▸ **Written task 1**: In the text on restrictive endorsements, what is the most recognized form of restrictive endorsement?
▸ **Written task 2**: Translate this sentence from the text on restrictive endorsements into Spanish: "In Oregon, depositing a check endorsed as “payment in full” generally does not discharge a disputed debt."
▸ **Written task 3**: Please carry the text on restrictive endorsements forward from its last sentence.

▸ **Extract provided**:
══════

A restrictive endorsement controls the use of a financial instrument, typically a check. The most recognized form of restrictive endorsement is “For Deposit Only,” which limits the ability to cash a check over the counter or endorse the check to a third party.

Restrictive endorsements, however, can also be used to resolve disputes.  For example, an owner in a dispute with a contractor may issue a check to the contractor on which the owner writes "payment in full" or similar words.  If the contractor deposits that check, does that resolve the dispute?  The answer depends on what law governs and how the contractor accepts the payment.

In Oregon, depositing a check endorsed as “payment in full” generally does not discharge a disputed debt.  Oregon law restricts an owner’s (or any other debtor’s) attempts to unilaterally settle a disputed claim simply by sending a check with language on it stating the contractor’s (or any other creditor’s) deposit of the check constitutes a settlement of the dispute.  ORS 73.0311.  Thus, in Oregon, an owner may not successfully discharge a debt for a reduced sum through a restrictive endorsement on the face of the check or accompanying letter.

══════

▸ **Input data**:

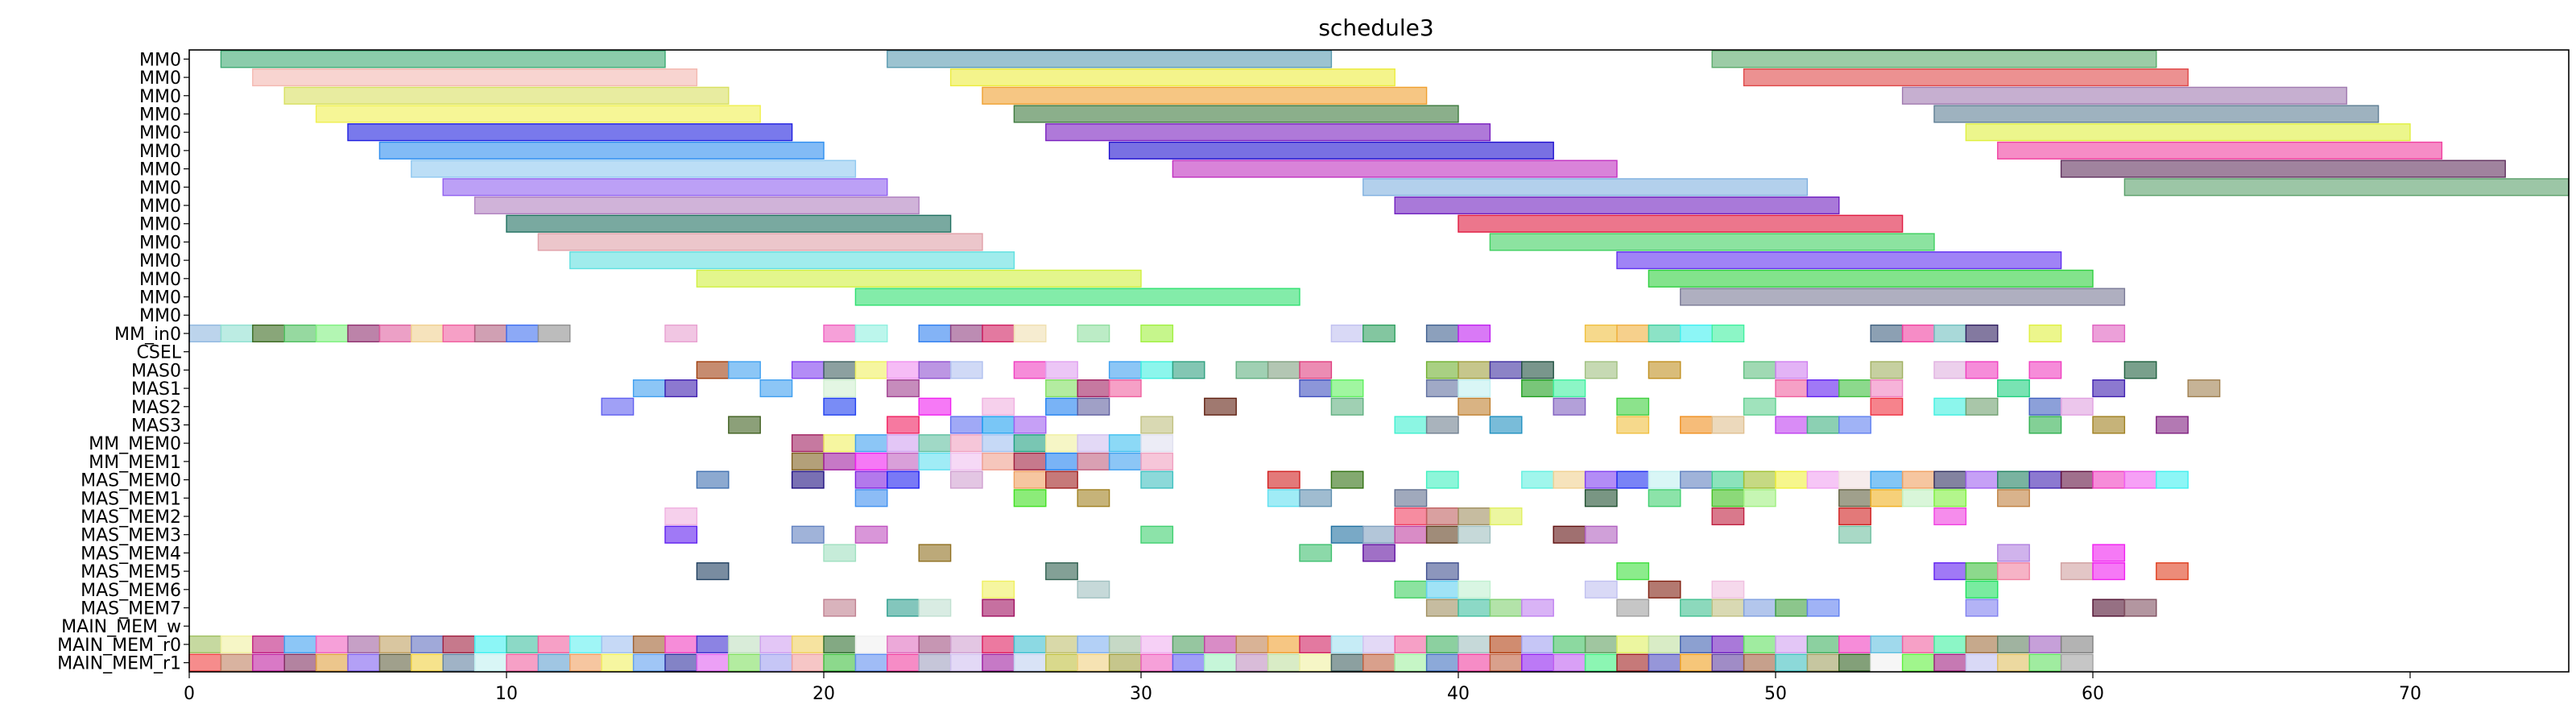  What do you see at coordinates (824, 694) in the screenshot?
I see `x-tick-label: 20` at bounding box center [824, 694].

══════

▸ **Answer section 1**: “For Deposit Only.”

▸ **Answer section 2**: En Oregón, depositar un cheque endosado como “pago total” por lo general no extingue una deuda en disputa.

▸ **Answer section 3**:
In Washington, by contrast, depositing a “payment in full” check usually does satisfy a disputed debt.  Washington law allows an owner to unilaterally settle a disputed claim simply by sending a check with this type of language on it.  RCW 62A.3-311.  Thus, in Washington, an owner may successfully discharge a debt for a reduced sum through a restrictive endorsement on the face of the check or accompanying letter.

Of course there are exceptions to each state’s general rule.  In Oregon, if the contractor accepts the check in writing, then a “payment in full” check will discharge the disputed debt.  If the contractor is an organization, the written acceptance must come from an officer or employee with authority to settle the claim.

In Washington, if the contractor notifies the owner that payment must be sent to a specific person or place, then the owner must send the “payment in full” check to that person or place or the debt is not discharged.  Also, the debt is not discharged if the contractor, within 90 days of depositing the “payment in full” check, returns the payment to the owner.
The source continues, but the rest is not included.